Dass er mit seinem Konzept Erfolg hat, beweisen die Verkaufszahlen. Mit den Kartoffeln, Zucchini und Kürbissen belieferte er bisher vor allem kleine Bio-Läden in der Region und lebensmittelverarbeitende Betriebe. Allein 80 Prozent der Bio-Kürbisse gehen dieses Jahr an Transgourmet URSPRUNG und stehen für unsere Kunden zur Verfügung. Um den Kunden in der Großküche etwas Arbeit abzunehmen, werden die Kürbisse noch in der Region gewaschen, vorgeschnitten und verpackt.

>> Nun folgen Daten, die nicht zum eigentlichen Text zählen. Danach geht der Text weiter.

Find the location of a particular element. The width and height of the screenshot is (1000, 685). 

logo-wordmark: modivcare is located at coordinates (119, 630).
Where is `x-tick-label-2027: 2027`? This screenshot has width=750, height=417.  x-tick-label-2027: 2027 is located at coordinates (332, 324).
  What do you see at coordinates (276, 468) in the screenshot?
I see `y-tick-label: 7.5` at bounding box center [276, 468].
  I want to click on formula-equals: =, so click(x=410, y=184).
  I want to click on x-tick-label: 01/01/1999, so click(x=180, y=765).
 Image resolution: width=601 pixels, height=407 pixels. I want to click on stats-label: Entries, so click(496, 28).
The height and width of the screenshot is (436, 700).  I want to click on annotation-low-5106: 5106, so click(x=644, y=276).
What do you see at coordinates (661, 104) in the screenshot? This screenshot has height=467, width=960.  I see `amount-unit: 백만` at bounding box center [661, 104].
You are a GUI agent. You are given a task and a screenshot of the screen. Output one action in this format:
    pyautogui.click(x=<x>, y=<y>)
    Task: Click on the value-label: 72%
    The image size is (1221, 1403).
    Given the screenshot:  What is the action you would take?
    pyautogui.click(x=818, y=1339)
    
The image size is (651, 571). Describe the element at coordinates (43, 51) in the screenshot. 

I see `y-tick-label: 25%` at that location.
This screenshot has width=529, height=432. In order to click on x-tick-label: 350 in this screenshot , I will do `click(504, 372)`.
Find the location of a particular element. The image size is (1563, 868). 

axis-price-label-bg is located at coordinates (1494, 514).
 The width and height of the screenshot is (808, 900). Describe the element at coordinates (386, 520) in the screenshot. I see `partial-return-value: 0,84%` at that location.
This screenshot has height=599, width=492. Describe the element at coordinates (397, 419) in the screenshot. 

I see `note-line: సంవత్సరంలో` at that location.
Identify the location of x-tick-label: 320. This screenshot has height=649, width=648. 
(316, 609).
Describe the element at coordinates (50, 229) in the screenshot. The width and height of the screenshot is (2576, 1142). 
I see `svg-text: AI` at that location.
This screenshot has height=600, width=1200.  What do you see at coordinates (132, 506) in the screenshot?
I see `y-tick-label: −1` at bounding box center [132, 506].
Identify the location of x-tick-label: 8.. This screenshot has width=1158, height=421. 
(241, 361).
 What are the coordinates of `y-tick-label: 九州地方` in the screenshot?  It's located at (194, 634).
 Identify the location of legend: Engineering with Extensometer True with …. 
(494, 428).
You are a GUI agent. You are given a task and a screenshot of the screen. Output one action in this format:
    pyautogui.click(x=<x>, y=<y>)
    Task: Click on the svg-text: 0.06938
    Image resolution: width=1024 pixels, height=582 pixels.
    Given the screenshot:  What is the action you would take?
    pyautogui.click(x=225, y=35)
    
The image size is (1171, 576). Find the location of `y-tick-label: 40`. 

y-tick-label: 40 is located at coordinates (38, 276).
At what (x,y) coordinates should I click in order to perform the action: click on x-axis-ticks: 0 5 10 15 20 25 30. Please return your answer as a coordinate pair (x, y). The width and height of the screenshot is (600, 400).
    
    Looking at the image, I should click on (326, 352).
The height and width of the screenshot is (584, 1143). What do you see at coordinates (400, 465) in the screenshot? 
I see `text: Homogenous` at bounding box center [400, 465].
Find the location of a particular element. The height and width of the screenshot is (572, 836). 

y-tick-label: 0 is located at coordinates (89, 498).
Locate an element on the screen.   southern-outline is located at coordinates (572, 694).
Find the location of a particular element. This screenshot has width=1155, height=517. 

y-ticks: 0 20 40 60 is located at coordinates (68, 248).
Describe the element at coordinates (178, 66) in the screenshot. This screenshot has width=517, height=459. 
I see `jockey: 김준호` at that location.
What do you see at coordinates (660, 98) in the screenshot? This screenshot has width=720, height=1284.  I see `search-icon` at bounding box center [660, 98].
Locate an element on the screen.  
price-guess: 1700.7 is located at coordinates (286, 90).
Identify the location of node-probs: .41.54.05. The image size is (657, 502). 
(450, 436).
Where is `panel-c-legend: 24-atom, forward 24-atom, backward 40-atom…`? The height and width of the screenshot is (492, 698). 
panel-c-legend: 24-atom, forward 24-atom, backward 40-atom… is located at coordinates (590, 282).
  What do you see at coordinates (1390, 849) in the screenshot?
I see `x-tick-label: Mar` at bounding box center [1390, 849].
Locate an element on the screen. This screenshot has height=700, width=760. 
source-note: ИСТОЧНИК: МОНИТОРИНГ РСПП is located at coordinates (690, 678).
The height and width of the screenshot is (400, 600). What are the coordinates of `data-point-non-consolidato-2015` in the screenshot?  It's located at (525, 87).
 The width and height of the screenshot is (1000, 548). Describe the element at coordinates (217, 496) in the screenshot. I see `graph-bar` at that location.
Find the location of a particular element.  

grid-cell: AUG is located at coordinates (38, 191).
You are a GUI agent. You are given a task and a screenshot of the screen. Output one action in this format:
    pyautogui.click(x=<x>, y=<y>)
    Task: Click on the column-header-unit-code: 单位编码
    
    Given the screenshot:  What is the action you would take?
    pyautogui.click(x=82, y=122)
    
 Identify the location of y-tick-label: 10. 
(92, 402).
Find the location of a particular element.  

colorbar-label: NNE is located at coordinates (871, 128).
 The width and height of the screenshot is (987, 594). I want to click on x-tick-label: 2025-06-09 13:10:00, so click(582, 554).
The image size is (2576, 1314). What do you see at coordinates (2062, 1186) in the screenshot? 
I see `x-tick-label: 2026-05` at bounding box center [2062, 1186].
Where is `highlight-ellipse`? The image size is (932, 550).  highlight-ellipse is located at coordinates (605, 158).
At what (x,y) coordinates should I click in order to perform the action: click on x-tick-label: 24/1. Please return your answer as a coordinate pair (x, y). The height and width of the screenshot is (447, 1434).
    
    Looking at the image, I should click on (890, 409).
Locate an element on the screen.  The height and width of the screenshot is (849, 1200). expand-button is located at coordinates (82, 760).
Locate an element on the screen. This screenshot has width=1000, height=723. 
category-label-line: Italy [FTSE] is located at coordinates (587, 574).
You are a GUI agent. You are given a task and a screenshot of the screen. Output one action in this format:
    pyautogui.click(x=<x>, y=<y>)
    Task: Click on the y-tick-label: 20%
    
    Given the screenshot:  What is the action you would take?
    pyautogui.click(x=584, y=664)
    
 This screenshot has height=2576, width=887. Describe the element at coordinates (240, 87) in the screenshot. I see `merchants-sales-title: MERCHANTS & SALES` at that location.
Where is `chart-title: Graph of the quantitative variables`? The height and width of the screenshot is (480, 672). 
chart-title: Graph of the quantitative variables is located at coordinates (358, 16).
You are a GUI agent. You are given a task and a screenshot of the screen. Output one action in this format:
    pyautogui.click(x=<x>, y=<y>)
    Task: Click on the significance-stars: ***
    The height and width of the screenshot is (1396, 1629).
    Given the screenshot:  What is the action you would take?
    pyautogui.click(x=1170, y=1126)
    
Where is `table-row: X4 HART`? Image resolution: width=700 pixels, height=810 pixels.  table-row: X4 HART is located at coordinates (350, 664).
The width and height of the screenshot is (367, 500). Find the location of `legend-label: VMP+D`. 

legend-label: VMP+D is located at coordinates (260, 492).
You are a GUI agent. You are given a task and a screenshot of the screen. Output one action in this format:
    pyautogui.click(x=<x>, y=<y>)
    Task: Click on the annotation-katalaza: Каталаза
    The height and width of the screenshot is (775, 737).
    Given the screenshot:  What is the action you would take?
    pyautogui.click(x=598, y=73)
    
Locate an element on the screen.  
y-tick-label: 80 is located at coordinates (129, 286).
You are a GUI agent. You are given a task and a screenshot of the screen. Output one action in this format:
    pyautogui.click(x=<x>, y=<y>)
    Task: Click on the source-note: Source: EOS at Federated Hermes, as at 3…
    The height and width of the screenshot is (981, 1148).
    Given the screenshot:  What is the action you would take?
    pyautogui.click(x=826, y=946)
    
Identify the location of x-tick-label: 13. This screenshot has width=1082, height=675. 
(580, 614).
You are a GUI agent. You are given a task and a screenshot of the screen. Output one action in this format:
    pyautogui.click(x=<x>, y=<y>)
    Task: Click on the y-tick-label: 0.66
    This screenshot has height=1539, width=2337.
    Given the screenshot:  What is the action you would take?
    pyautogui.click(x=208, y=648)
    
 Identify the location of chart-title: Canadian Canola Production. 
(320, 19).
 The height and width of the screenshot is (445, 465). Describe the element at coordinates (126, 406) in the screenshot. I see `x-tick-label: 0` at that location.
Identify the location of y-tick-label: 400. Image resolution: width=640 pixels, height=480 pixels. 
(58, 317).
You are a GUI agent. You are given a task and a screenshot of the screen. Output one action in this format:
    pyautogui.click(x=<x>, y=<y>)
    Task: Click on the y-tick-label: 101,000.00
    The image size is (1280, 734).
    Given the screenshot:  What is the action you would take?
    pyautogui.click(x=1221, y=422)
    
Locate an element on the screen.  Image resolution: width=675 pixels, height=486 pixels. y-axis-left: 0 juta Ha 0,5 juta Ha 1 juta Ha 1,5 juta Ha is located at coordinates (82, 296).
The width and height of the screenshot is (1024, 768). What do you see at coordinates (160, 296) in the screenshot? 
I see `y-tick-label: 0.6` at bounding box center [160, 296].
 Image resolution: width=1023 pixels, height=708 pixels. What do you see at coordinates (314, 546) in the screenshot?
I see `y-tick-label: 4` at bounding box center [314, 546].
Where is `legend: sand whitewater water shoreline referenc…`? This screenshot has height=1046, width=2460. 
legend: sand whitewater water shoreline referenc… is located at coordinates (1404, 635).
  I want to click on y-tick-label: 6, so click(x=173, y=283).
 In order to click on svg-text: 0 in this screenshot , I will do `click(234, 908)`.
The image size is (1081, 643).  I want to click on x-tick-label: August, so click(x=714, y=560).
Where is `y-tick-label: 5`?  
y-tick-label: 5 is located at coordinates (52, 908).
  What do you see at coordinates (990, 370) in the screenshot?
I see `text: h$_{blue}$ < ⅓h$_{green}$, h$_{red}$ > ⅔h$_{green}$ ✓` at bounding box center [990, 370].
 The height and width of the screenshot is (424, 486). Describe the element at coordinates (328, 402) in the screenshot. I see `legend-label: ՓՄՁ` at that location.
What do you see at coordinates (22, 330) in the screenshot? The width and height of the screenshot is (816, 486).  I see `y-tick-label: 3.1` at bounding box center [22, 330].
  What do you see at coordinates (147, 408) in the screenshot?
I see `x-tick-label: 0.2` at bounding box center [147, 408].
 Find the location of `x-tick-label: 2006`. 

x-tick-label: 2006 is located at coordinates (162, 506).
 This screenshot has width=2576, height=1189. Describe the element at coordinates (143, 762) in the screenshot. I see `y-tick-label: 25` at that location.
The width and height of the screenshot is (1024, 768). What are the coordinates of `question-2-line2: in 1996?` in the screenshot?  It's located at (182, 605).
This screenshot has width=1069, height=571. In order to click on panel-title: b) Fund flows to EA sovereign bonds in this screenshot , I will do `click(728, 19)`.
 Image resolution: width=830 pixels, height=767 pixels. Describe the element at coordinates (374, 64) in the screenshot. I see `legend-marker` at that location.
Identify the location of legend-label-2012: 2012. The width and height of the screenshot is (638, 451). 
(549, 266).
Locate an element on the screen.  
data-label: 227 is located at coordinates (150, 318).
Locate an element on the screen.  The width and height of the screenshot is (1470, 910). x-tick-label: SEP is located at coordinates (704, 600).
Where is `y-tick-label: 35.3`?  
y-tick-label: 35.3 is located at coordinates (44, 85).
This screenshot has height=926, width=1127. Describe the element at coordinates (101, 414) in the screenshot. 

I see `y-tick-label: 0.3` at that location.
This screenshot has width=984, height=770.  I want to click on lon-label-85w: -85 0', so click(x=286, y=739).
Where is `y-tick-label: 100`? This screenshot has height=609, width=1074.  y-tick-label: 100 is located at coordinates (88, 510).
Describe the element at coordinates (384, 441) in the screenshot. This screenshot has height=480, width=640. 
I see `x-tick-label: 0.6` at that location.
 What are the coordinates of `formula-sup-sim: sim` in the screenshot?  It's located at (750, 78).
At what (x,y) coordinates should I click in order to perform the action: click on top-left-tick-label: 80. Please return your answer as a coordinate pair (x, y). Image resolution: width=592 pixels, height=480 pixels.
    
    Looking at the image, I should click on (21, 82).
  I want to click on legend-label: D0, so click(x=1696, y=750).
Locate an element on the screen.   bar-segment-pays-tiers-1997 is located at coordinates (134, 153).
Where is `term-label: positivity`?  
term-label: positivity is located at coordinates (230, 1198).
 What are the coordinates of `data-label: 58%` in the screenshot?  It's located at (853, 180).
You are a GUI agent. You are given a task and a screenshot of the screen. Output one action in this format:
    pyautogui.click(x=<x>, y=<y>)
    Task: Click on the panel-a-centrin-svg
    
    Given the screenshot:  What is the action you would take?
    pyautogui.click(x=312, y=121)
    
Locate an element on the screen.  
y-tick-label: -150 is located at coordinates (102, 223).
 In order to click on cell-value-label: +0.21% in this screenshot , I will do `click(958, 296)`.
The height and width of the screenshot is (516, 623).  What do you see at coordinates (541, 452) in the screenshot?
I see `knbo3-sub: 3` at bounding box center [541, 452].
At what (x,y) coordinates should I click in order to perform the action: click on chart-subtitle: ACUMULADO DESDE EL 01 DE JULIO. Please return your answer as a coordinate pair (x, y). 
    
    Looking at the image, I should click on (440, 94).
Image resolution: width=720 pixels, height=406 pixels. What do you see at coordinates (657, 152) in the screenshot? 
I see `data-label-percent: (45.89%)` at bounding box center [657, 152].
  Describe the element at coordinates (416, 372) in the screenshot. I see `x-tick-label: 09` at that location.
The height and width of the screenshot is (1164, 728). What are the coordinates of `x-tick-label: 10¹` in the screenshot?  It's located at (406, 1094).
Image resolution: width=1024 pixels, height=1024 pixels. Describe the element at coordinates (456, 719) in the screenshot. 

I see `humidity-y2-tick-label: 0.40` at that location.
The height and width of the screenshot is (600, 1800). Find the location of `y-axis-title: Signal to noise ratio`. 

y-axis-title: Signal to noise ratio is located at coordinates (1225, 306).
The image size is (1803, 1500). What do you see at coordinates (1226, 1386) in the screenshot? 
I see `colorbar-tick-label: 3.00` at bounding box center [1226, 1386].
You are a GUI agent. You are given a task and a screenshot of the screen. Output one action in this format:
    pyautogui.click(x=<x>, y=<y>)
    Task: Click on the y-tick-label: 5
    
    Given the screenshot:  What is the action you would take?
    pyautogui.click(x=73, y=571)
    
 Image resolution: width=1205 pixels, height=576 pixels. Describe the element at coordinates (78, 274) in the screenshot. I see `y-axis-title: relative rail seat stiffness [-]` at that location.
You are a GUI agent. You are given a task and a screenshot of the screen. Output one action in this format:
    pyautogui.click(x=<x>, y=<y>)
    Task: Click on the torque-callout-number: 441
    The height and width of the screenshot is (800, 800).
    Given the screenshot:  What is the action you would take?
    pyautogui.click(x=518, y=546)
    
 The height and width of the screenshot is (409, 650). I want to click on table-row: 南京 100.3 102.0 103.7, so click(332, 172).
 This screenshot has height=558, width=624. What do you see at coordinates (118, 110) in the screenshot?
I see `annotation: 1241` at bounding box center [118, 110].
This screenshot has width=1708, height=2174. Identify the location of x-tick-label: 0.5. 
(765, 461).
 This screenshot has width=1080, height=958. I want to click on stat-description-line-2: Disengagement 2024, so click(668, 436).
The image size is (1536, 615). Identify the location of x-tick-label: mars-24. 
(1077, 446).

Als wir mit dem Auto wieder vom Hof rollen, fahren wir wieder an den üppig grünen Kürbis- und Zucchini-Feldern vorbei. Dieser Besuch hat nicht nur Spaß, sondern auch Appetit gemacht. Wer weiß, vielleicht landet im kommenden Herbst ja ein Brandenburger Hokkaido-Linsen-Salat auf dem Tisch oder eine Kürbis-Erdnuss-Suppe? Johannes‘ Experimentierfreudigkeit hat uns auf jeden Fall inspiriert. Und er uns imponiert. Johannes ist ein Mensch, der sein Element gefunden hat. Er ist glücklich in dem was er tut. Dort wo er ist.